Hi all,
As promised here are the responses from the engineering team (everything italic in quotes is verbatim):
"The model and the browser side [do] exactly the same thing for these two APIs, the only difference is the renderer will do some aggregation on the partial results before returning the final output for prompt(). So performance wise they should be at the same level."
For 3), code snippet courtesy of
@Mingyu Lei:
It seems like there's a bug, but engineering isn't super decided yet. The following test suggests a complex long prompt that's aborted causes a follow-up simple prompt to take longer than expected, but they are still investigating.

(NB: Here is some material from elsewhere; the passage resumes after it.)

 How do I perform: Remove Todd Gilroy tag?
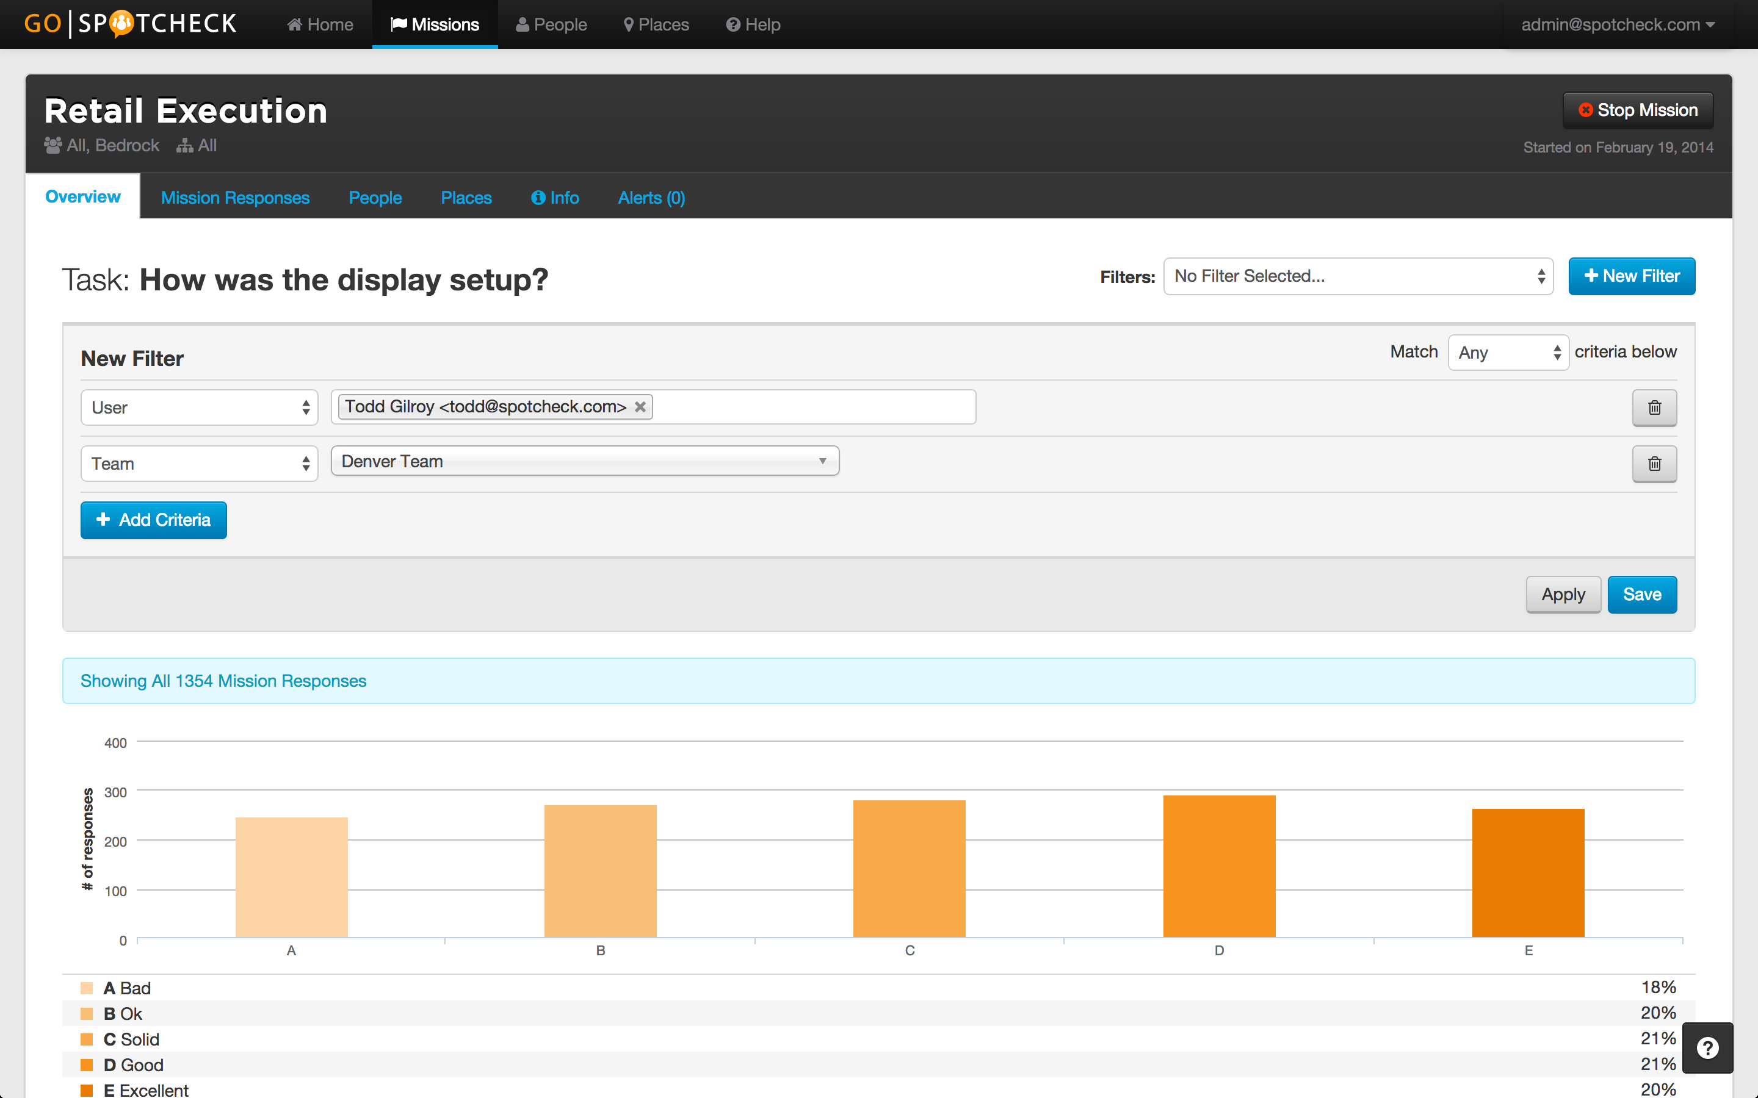pyautogui.click(x=640, y=407)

let s = await ai.languageModel.create();
let s2 = await ai.languageModel.create();
let c = new AbortController();
s.prompt("what's the result of 1+2?", { signal: c.signal })
console.log(Date.now());
c.abort();
let ss = await s2.promptStreaming("what's the result of 1+1?");
for await (const chunk of ss) {
console.log(Date.now());
console.log(chunk);
}
- "The model is loaded when a session is first created
- The model is unloaded after a delay when the last session is deleted (currently 1 minute, but this may change)
So if a dev wants to be sure the model stays loaded and avoid model load cost for future sessions, the easiest way is to keep a session alive. This is only recommended if they are sure it will be used again, as the model takes up a lot of system resources."
Cheers,
Tom